An uninvited guest arrived last night to forage under our bird feeders - a raccoon. We almost never see raccoons at our elevation so the appearance of his masked visage and striped tail surprised me.The raccoon first showed up at about 1:40 AM but he turned his rump toward the camera. He stayed for almost 15 minutes, and then fled when our coyote trotted into the picture. The coyote stayed by our feeders for less than 30 seconds but the raccoon waited a couple of hours to return. I bet that raccoons are very wary of the predatory coyotes.The appearance of the raccoon raises a dilemma. We've chosen not to vaccinate for leptospirosis, which is carried by raccoons, due to the scarcity of raccoons around here. Moreover, many years ago, one of our dogs who was vaccinated against leptospirosis contracted a strain that was not included in the vaccine. So, we know how awful the disease is but we also know that the vaccine isn't foolproof. I'm presently mulling over whether to get K and R vaccinated soon. Here, you can see that, this morning, the intriguing scents drew K directly to the spot visited by the raccoon and coyote.
This morning dawned cloudy with the promise of more drama-filled storms.
K and I rolled through the forest, mellowly enjoying each other. She stuck close by my side, and her ears blew back in the wind as she trotted easily.
Near the end of our ride, we met a neighbor running with her seven dogs, five of whom are very small dogs. Some days, K will play with the tiny canines, but today, she wasn't interested even when one prostrated himself before her. She's usually so deferential around unfamiliar dogs that she doesn't know what to do when one is so obsequious.
As I chatted with the neighbor, we complained about the stormy weather that's hounded us for weeks. Then, I had to laugh when I took note of the view that was just behind our shoulders! What are we complaining about?
When I stopped at home to drop off K, she started showing signs of a tick bite - wheezing, upset tummy, and one small hive. Over the past weeks, it's become clear that K's tick allergy is very dangerous, and might even be deadly if it's not stopped. After balancing the trade-off of her tick allergy and the toxins in a tick collar, I decided to have her wear a collar. A problem is that the collar, and other forms of tick control, work by getting the tick toxin into the dog's bloodstream. So, K has to endure a brief bite and a (hopefully) small reaction before the toxin makes the tick fall off. So far today, the reaction seems to be dissipating without escalating to its full fury. But, we've been keeping a close eye on her so we can act right away if her face swells up.

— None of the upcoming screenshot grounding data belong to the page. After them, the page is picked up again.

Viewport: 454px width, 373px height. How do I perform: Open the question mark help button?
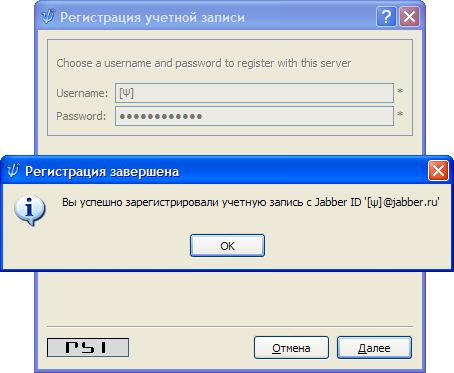pos(386,16)
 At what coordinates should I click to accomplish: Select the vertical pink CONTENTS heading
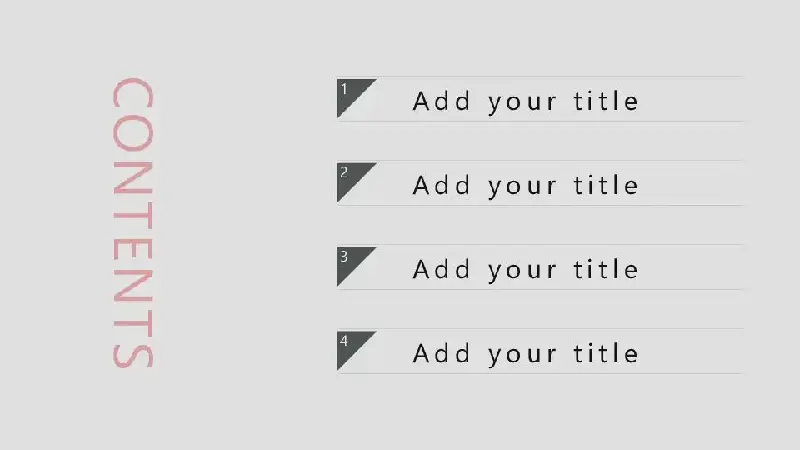[133, 223]
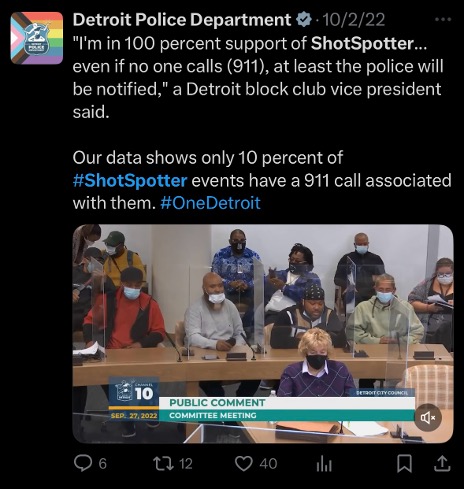Viewport: 464px width, 489px height.
Task: Open Detroit Police Department profile avatar
Action: 37,38

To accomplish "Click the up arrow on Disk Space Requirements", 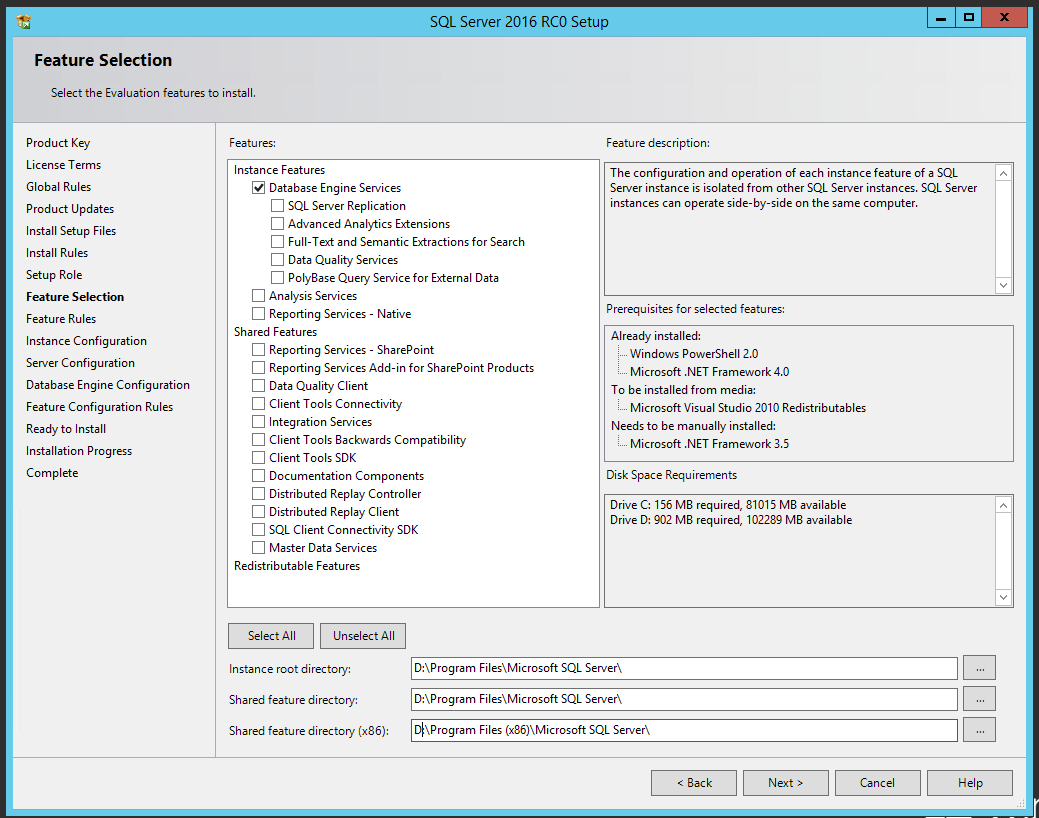I will tap(1003, 504).
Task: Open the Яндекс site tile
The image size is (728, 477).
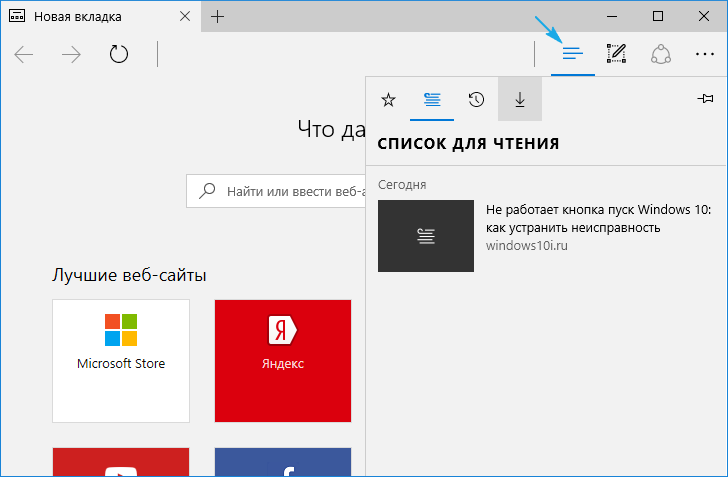Action: [283, 360]
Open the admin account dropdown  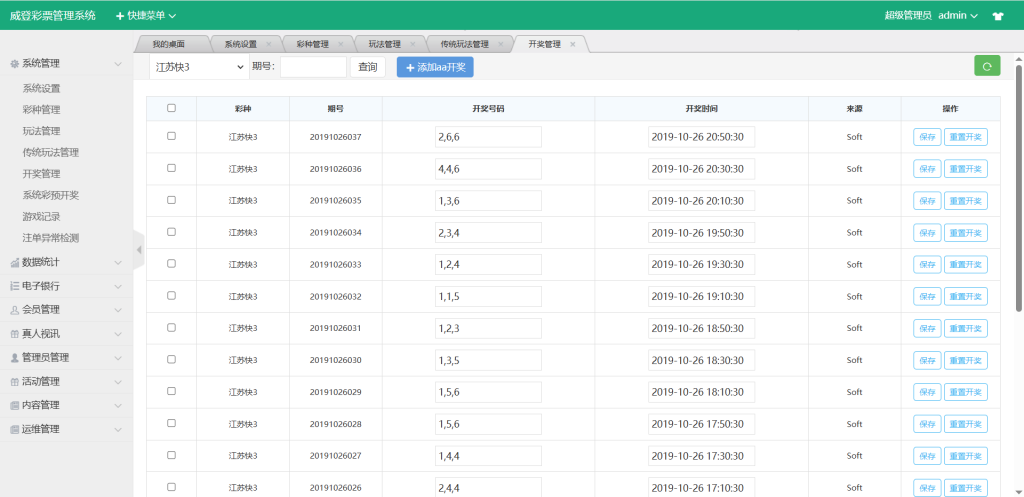point(958,16)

My husband watched her while I did a fast and exciting ride. Storms nipped at my heels for the entire ride, with thunder first rumbling to the east and then, a little later, to the west. On top of the threatening storms, I had a mechanical problem that took some time to fix, and I was running behind schedule for getting back to watch K. The result was, by far, the most high intensity ride that I've done in quite a while. My body seemed ready for it.
As the thunder rumbled, I saw the same mountain as K and I gazed at early this morning (first mountain photo above) through a forest of pines. By this point, it looked like a different peak due to the dark clouds enshrouding it. The Golden Banner wildflowers almost glow in the foreground due to the dark ambience.
As I pedaled furiously through an aspen grove, the wind picked up and cold rain spritzed me. The aspens rustled, or 'quaked', in the stiff breeze. I realized that I associate quaking aspens with the onset of a big storm. Indeed, just over the treetops, I spotted another mountain that I'd photographed earlier in the morning, now looking haunted with clouds.I beat the storm, just barely, which seems to be the story of the past two weeks. As for storms, K's internal stormy battle against the tick seems to be winding down, which is good news. But, I'm rooting for dry weather so that tick season ends, like usual, early in the summer. I'll breath a big sigh of relief when the ticks disappear.